(Pixel coordinate grounding data)
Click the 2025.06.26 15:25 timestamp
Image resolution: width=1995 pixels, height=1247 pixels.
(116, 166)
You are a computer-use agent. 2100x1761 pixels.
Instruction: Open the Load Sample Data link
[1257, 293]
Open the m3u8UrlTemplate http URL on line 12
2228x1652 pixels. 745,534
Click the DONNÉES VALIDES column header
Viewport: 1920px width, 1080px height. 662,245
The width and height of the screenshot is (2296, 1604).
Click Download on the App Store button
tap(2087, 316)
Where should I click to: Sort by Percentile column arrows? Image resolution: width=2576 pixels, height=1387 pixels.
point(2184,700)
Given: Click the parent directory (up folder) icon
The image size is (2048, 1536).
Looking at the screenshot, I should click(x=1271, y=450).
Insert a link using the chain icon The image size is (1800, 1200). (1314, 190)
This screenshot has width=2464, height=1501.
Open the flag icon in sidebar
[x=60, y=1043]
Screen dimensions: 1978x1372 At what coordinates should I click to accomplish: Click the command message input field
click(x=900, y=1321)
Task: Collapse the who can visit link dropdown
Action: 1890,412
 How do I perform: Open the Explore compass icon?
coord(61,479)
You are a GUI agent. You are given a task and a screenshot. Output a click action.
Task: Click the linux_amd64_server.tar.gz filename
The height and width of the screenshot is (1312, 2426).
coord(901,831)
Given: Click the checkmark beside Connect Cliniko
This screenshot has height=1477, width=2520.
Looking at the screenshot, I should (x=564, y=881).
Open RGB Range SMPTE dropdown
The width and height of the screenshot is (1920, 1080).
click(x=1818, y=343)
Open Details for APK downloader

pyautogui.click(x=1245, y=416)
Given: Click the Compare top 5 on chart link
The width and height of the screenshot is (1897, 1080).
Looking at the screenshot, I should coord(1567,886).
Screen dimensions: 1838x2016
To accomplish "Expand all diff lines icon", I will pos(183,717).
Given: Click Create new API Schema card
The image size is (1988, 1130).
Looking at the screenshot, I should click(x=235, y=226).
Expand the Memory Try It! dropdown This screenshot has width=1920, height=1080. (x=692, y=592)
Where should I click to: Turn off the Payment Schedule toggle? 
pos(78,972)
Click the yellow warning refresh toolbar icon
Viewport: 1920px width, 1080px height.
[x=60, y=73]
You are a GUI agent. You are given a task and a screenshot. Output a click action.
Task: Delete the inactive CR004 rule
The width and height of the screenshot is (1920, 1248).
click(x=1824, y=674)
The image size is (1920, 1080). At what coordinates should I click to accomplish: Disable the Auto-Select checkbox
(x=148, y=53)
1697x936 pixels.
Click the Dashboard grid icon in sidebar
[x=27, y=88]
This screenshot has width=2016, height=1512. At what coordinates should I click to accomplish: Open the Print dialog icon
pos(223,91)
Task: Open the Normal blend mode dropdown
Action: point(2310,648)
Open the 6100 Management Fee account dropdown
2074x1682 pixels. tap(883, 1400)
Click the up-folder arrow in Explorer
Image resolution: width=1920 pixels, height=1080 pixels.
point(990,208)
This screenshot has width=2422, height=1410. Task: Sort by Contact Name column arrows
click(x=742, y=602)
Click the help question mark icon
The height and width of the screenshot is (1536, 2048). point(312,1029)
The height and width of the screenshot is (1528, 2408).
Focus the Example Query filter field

* [WHAT THIS TASK INVOLVES] The data must be duplicated exactly, with nothing left out.

* [RESPONSE]
Click the 2025.06.26 15:25 timestamp
Image resolution: width=1995 pixels, height=1247 pixels.
(116, 166)
You are a computer-use agent. 2100x1761 pixels.
Instruction: Open the Load Sample Data link
[1257, 293]
Open the m3u8UrlTemplate http URL on line 12
2228x1652 pixels. 745,534
Click the DONNÉES VALIDES column header
Viewport: 1920px width, 1080px height. 662,245
The width and height of the screenshot is (2296, 1604).
Click Download on the App Store button
tap(2087, 316)
Where should I click to: Sort by Percentile column arrows? Image resolution: width=2576 pixels, height=1387 pixels.
point(2184,700)
Given: Click the parent directory (up folder) icon
The image size is (2048, 1536).
Looking at the screenshot, I should click(x=1271, y=450).
Insert a link using the chain icon The image size is (1800, 1200). (1314, 190)
This screenshot has width=2464, height=1501.
Open the flag icon in sidebar
[x=60, y=1043]
Screen dimensions: 1978x1372 At what coordinates should I click to accomplish: Click the command message input field
click(x=900, y=1321)
Task: Collapse the who can visit link dropdown
Action: 1890,412
 How do I perform: Open the Explore compass icon?
coord(61,479)
You are a GUI agent. You are given a task and a screenshot. Output a click action.
Task: Click the linux_amd64_server.tar.gz filename
The height and width of the screenshot is (1312, 2426).
coord(901,831)
Given: Click the checkmark beside Connect Cliniko
This screenshot has height=1477, width=2520.
Looking at the screenshot, I should (x=564, y=881).
Open RGB Range SMPTE dropdown
The width and height of the screenshot is (1920, 1080).
click(x=1818, y=343)
Open Details for APK downloader

pyautogui.click(x=1245, y=416)
Given: Click the Compare top 5 on chart link
The width and height of the screenshot is (1897, 1080).
Looking at the screenshot, I should coord(1567,886).
Screen dimensions: 1838x2016
To accomplish "Expand all diff lines icon", I will pos(183,717).
Given: Click Create new API Schema card
The image size is (1988, 1130).
Looking at the screenshot, I should click(x=235, y=226).
Expand the Memory Try It! dropdown This screenshot has width=1920, height=1080. (x=692, y=592)
Where should I click to: Turn off the Payment Schedule toggle? 
pos(78,972)
Click the yellow warning refresh toolbar icon
Viewport: 1920px width, 1080px height.
[x=60, y=73]
You are a GUI agent. You are given a task and a screenshot. Output a click action.
Task: Delete the inactive CR004 rule
The width and height of the screenshot is (1920, 1248).
click(x=1824, y=674)
The image size is (1920, 1080). At what coordinates should I click to accomplish: Disable the Auto-Select checkbox
(x=148, y=53)
1697x936 pixels.
Click the Dashboard grid icon in sidebar
[x=27, y=88]
This screenshot has width=2016, height=1512. At what coordinates should I click to accomplish: Open the Print dialog icon
pos(223,91)
Task: Open the Normal blend mode dropdown
Action: point(2310,648)
Open the 6100 Management Fee account dropdown
2074x1682 pixels. tap(883, 1400)
Click the up-folder arrow in Explorer
Image resolution: width=1920 pixels, height=1080 pixels.
point(990,208)
This screenshot has width=2422, height=1410. Task: Sort by Contact Name column arrows
click(x=742, y=602)
Click the help question mark icon
The height and width of the screenshot is (1536, 2048). point(312,1029)
The height and width of the screenshot is (1528, 2408).
Focus the Example Query filter field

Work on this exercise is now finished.